O proceder de tais povos está longe de significar que não há Direito natural; quer dizer apenas que ao homem, colocado diante de um preceito, fica sempre a liberdade de o seguir ou não, a ponto mesmo de poder sufocar, parcial ou totalmente, os ditames da lei natural. O Autor da natureza, que é também o Autor do Direito natural, tendo dotado de liberdade o homem, jamais a retira; antes, suporta a derrogação das leis da natu­reza, a fim de que o homem, destinado a ser livre, não se veja rebaixado à categoria de autômato. Contudo, mesmo que as leis positivas de determinado povo contrariem, às leis naturais (o que se dá quando, por exemplo, permitem o divórcio, o aborto, etc), a natureza não deixa de fazer ouvir a sua voz de protesto, acarretando na sociedade múltiplos desajustes, tais como os que acometem os homens de nossos dias.
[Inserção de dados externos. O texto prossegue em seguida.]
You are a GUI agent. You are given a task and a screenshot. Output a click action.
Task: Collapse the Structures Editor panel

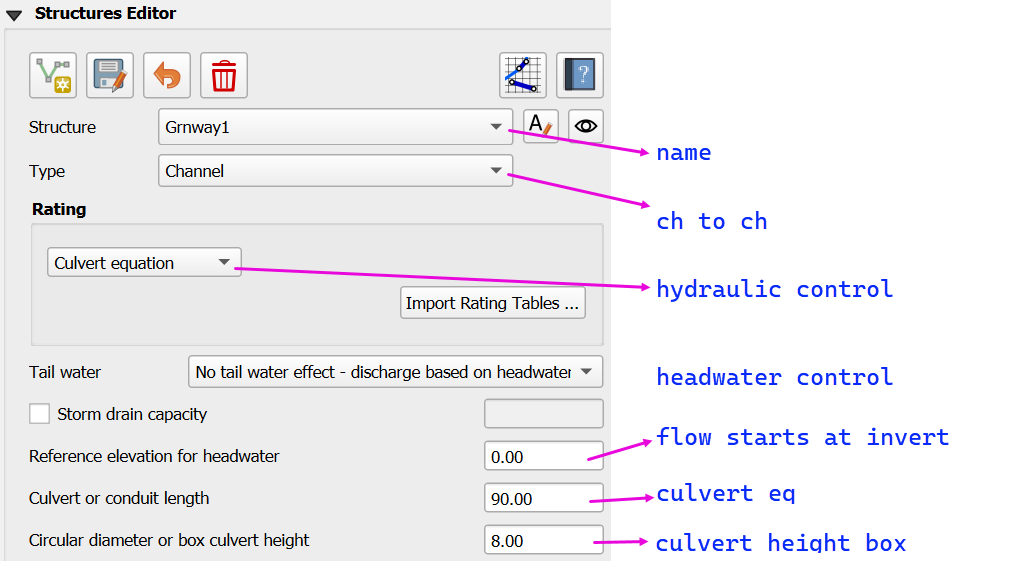tap(14, 15)
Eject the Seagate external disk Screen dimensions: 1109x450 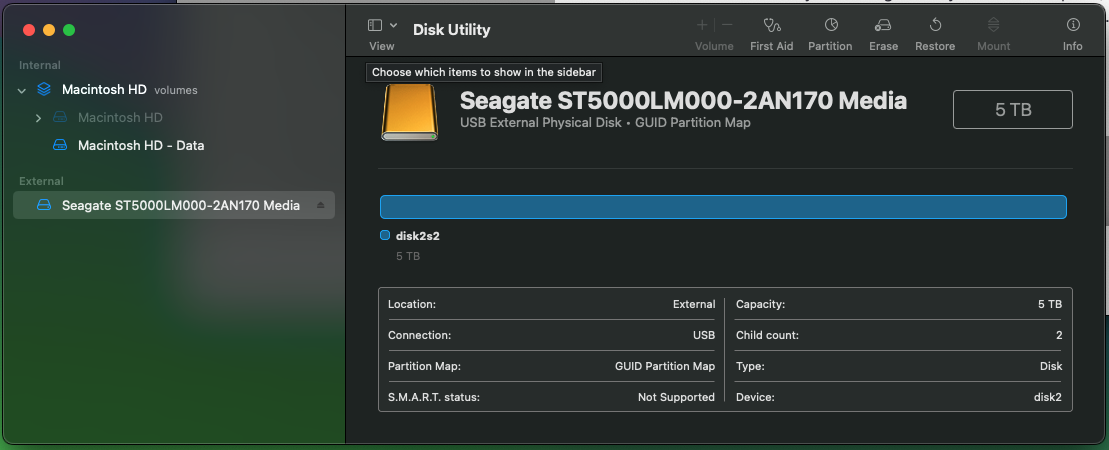tap(321, 205)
Em conclusão, apraz registrar aqui a proclamação dos «Direitos do homem» efetuada aos 10 de dezembro de 1948 pela O.N.U. em nome do gênero humano, proclamação que vem a ser em nossos dias uma afirmação pública do Direito natural (embora alguns dos fatores desse documento tenham intencionado fundar um Direito novo em vez de reforçar o Direito natural já existente).

À Igreja, por sua vez, sempre caberá a missão de afirmar o Direito natural, pois a ordem sobrenatural supõe a harmonia natural, tornando a Esposa de Cristo interessada por tudo aquilo que é humano; perante Deus, a Igreja vem a ser responsável pela conser­vação dos valores da própria natureza humana. Era esta concepção que Jacques Maritain exprimia ao Papa Pio XII, quando aos 10 de maio de 1945 se apresentava a S. Santidade como novo embaixador da França junto ao Vaticano; dizia, «em nome simultaneamente dos católicos e dos não-católicos…. que, se aqueles veneram em S. San­tidade… o Vigário do Verbo Encarnado e o Cabeça visível da Santa Igreja, os outros (não-católicos) se voltam respeitosamente para o Papa como sendo o Defensor do Direito natural, da dignidade humana, da justiça e da caridade do gênero humano…, valores que mais do que nunca necessitam… da autoridade moral e dos ensinamentos universais da voz consagrada à Verdade Divina» (cf. «Documentation Catholique» 10/VI/1945. col. 427).


Mais precisamente são focalizadas algumas determinações do Direi­to natural em fascículos anteriores de «P. R.»; assim o que se refere a:


amor e amor livre, em «P. R.» 13/1959, qu. 1;


divórcio, em 7/1957, qu. 4. 5 e 6;


aborto, em 6/1957, qu. 9: 8/1957, qu. 12; 25/1960, qu. 4;


propriedade particular, em 23/1959, qu. 5;


arte e moral, em 1/1958. qu. 11; 25/1960, qu. 5;


moral leiga, em 5/1958, qu. 8; 7/1958, qu. 5.